9. The learned Government Advocate also submitted that the appellants have not led any satisfactory evidence to prove how much land they owned and what was the exact dependency on the deceased.It is no doubt true that the evidence on this point is not specific regarding the area of the agricultural land possessed by the parents, but there appears no reason to doubt the testimony of the appellants' witnesses to the effect that the deceased was.helping his father in his agricultural operation, side by side also studying.
10. So far as the quantum of compensation is concerned, we are of opinion that the same is not doubt somewhat low and considering the facts and circumstances of the caee the same also deserves to be enhanced by adding Rs. 15,000 00 more which would meet the ends of justice. We are also of opinion that considering the market rate of interest the appellants Nos. 1 and 2 are also entitled to claims interest on this total amount of Rs. 40,000/- at the rate of 12 per cent per annum from the date of the filing of the application till realisation as the learned Counsel for the appellants submitted that so far the resdondents have not paid a single farthing, despite their efforts to recover the same which have all been frustrated by the Government officials so far.
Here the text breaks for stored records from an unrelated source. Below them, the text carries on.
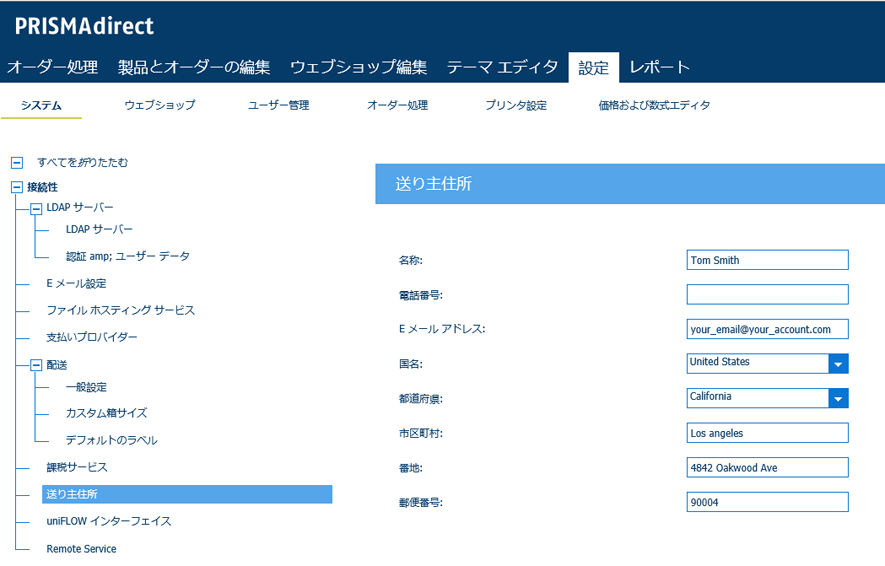
Task: Open Remote Service tree item
Action: coord(81,549)
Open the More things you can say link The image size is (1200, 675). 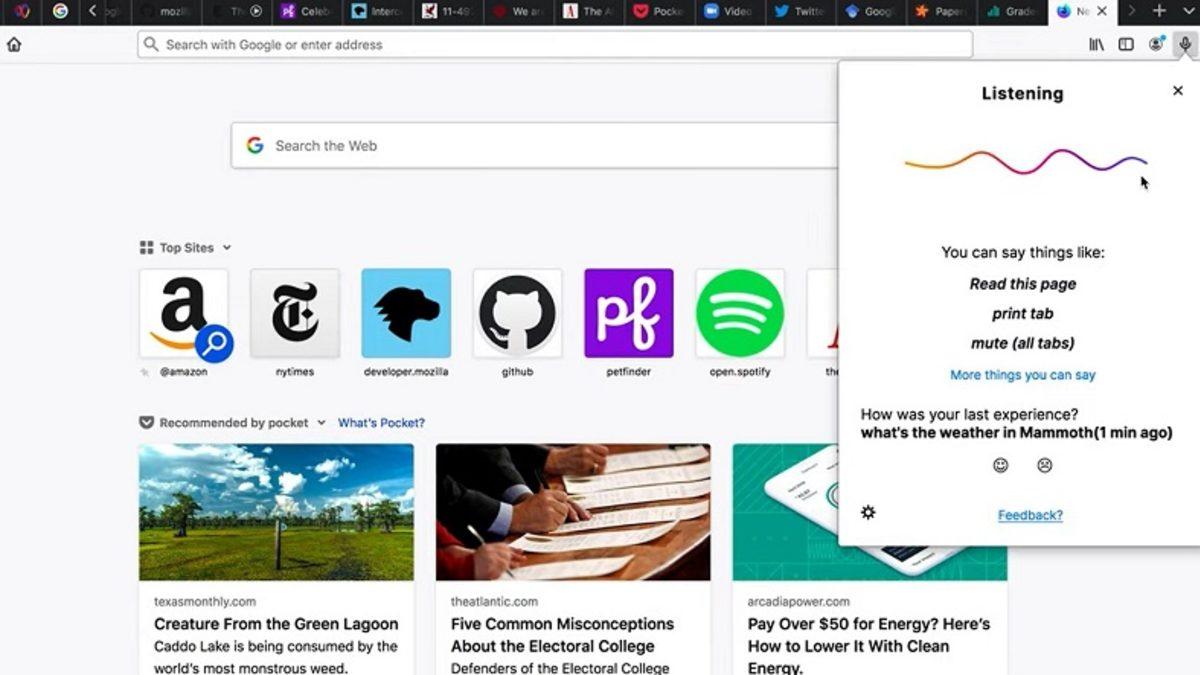click(x=1021, y=374)
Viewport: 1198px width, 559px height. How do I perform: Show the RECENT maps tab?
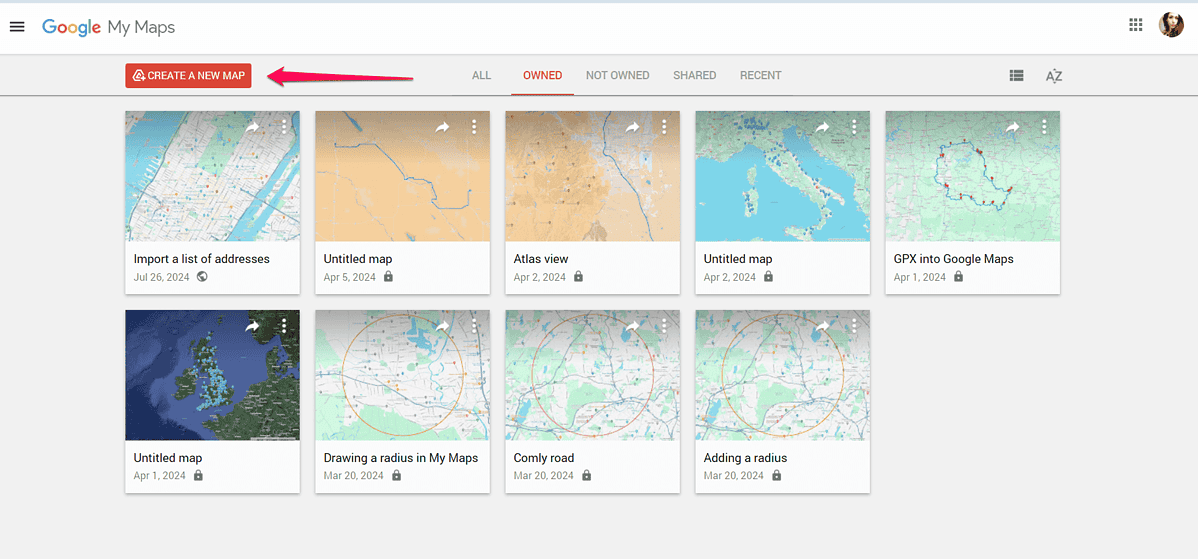(760, 76)
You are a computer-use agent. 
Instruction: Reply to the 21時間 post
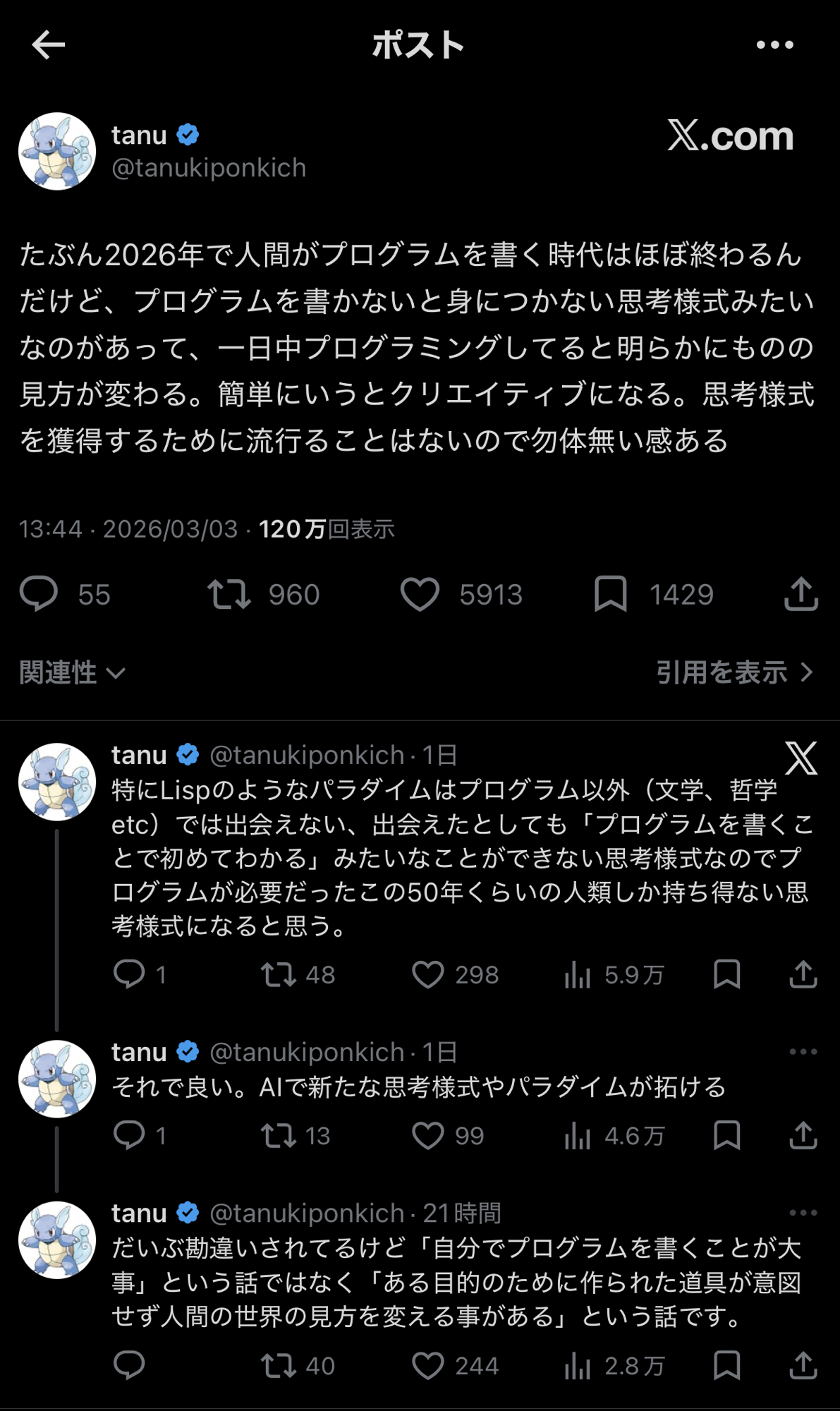[129, 1366]
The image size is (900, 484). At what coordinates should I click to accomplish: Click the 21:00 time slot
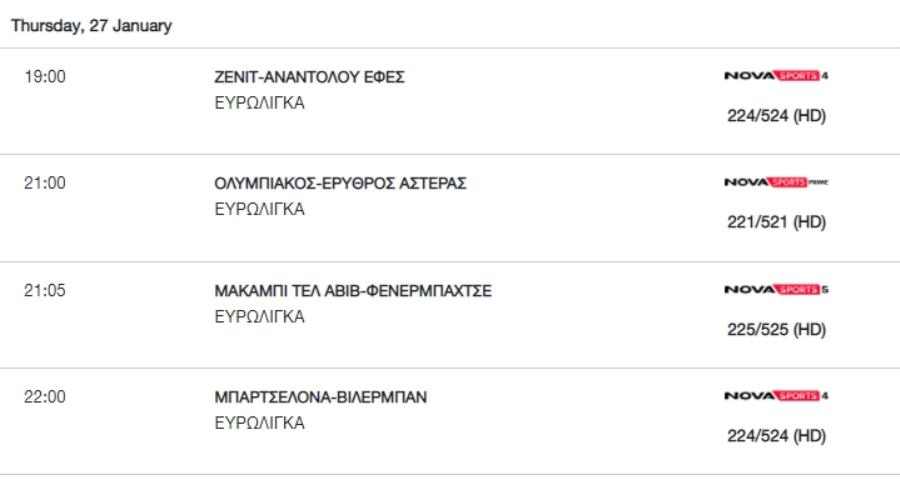point(45,183)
11. In the result this appeal succeeds partly. The award of the learned Member is modified to the extent that instead of Rs. 25,000/- the appellants are entitled to claims Rs. 40,000/- (forty thousand) by way of compensation. It is further ordered that on this amount they are also entitled to claims interest at the rate of 12 per cent per annum from the date of filing of the application dated 18-12-1979 till realisation. They are also entitled to the cost of this appeal as per schedule, including counsel's fee.
12. The respondents shall deposit the entire amount of compensation as awarded by this Court, within a period of one month from today before the lower Court i.e. the Tribunal and on being deposited the same shall be paid to appellants Nos. 1 and 2 in person.